PP2C∂ inhibits p300-mediated p53 acetylation via ATM/BRCA1 pathway to impede DNA damage response in breast cancer

Although nuclear type 2C protein phosphatase (PP2C∂) has been demonstrated to be pro-oncogenic with an important role in tumorigenesis, the underlying mechanisms that link aberrant PP2C∂ levels with cancer development remain elusive. Here, we found that aberrant PP2C∂ activity decreases p53 acetylation and its transcriptional activity and suppresses doxorubicin-induced cell apoptosis. Mechanistically, we show that BRCA1 facilitates p300-mediated p53 acetylation by complexing with these two proteins and that S1423/1524 phosphorylation is indispensable for this regulatory process. PP2C∂, via dephosphorylation of ATM, suppresses DNA damage–induced BRCA1 phosphorylation, leading to inhibition of p300-mediated p53 acetylation.

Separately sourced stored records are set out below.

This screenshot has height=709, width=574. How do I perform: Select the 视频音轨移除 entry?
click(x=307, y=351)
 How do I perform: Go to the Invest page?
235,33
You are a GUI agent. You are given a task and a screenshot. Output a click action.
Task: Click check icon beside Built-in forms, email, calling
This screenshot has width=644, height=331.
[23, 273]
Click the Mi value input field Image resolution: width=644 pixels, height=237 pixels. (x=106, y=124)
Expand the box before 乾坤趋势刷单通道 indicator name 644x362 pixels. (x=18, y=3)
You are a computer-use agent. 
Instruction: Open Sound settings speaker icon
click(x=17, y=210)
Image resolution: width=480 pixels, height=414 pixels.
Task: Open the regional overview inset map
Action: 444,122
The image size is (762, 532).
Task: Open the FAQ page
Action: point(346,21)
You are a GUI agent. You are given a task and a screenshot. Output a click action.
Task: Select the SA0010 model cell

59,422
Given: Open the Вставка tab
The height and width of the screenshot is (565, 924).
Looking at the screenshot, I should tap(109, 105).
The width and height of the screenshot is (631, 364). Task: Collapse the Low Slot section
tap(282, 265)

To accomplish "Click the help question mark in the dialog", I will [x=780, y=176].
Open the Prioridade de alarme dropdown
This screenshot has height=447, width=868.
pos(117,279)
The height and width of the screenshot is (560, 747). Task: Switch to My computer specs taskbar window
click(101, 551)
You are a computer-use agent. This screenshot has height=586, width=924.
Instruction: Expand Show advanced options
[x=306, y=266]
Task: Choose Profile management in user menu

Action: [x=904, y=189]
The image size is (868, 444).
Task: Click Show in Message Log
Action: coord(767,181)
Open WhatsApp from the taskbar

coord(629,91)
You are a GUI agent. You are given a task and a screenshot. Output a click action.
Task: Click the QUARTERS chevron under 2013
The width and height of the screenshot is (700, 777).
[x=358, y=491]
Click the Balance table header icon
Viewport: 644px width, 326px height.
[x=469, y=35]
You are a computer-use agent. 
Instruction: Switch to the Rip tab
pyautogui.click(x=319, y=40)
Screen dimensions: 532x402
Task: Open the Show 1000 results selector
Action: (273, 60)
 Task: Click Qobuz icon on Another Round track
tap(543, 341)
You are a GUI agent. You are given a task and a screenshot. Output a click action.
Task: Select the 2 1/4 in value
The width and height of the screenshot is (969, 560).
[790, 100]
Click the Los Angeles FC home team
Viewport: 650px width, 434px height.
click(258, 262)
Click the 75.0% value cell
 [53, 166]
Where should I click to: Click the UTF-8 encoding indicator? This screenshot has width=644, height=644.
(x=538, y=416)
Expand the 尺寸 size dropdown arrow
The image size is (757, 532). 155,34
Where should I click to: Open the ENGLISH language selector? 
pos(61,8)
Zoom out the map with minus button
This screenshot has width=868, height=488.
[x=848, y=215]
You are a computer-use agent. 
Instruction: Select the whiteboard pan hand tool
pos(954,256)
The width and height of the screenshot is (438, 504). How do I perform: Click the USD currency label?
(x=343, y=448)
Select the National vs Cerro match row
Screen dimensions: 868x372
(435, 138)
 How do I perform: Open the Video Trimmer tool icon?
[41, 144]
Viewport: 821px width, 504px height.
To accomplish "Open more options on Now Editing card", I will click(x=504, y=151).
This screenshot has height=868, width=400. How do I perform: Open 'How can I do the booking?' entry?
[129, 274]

Furthermore, PP2C∂ levels correlate with histological grade and are inversely associated with BRCA1 phosphorylation and p53 acetylation in breast cancer specimens. C23, our newly developed PP2C∂ inhibitor, promotes the anticancer effect of doxorubicin in MCF-7 xenograft–bearing nude mice. Together, our data indicate that PP2C∂ impairs p53 acetylation and DNA damage response by compromising BRCA1 function.